Mukul Devichand: Apology should also come, he says, from the various scientific organisations who accepted Tim Hunt's resignation, in his opinion too hastily. Those organisations told us they stand by their decisions. And so does Connie St. Louis.

Connie St. Louis: Would I report the same story, in another circumstance? And the answer's got to be yes - what I did was good journalism.

Mukul Devichand: In this final phase of the social media trend, the "he said" "she said" has overshadowed the debate about the bigger issues. Would all this acrimony be worth it, if those 200,000 messages posted under the #DistractinglySexy tag did somehow make a lasting change in attitudes over sexism in science? Will they?

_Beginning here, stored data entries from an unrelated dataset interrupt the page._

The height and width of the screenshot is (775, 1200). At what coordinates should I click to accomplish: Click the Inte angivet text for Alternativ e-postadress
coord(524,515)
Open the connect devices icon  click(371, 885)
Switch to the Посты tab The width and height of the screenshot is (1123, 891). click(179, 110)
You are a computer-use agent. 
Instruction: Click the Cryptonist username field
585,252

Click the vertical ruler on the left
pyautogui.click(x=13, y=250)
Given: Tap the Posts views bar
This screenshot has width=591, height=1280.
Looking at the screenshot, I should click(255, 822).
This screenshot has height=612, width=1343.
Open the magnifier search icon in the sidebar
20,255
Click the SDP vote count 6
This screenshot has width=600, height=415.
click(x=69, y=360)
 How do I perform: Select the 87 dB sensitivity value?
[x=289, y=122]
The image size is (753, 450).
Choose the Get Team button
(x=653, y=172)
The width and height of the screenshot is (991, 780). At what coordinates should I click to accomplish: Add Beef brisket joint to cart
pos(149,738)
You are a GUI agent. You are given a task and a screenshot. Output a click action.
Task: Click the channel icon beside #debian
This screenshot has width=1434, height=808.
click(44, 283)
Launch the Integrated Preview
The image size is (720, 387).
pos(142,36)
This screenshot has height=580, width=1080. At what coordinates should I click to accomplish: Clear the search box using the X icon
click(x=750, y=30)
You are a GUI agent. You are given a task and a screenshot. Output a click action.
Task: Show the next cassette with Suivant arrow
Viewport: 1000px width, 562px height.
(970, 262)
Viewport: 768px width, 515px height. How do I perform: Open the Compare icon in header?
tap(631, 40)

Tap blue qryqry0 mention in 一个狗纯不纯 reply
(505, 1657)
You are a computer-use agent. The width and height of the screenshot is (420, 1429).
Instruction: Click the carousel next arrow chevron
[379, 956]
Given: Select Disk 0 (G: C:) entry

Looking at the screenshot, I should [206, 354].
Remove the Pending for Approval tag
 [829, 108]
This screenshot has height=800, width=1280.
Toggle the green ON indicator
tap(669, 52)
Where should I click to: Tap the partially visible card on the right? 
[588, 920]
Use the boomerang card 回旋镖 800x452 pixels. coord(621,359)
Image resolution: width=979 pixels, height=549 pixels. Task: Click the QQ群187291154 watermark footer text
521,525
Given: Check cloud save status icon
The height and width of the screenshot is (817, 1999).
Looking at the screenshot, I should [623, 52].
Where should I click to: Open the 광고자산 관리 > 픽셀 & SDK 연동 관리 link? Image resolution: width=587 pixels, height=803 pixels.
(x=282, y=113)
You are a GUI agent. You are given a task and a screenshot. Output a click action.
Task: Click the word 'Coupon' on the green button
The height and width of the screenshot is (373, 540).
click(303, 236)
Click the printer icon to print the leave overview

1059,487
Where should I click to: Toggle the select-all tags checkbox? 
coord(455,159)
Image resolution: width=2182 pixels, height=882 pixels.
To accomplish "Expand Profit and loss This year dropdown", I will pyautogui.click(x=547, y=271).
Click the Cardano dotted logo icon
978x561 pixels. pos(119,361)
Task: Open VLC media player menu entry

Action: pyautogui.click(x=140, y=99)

Sir Colin Blakemore and Connie St. Louis actually agree on this one. In their view, certainly not enough.

Sir Colin Blakemore: Such a fierce reaction as this should actually have stimulated a constructive discussion - there could in the end be good things. At the moment, I'm really shocked by how little resolution there has been.

Connie St. Louis: #DistractinglySexy achieved nothing, apart from showing a lot of women have a great sense of humour, and we kind of knew that before, but I think they lost an opportunity. They could have been funny and political.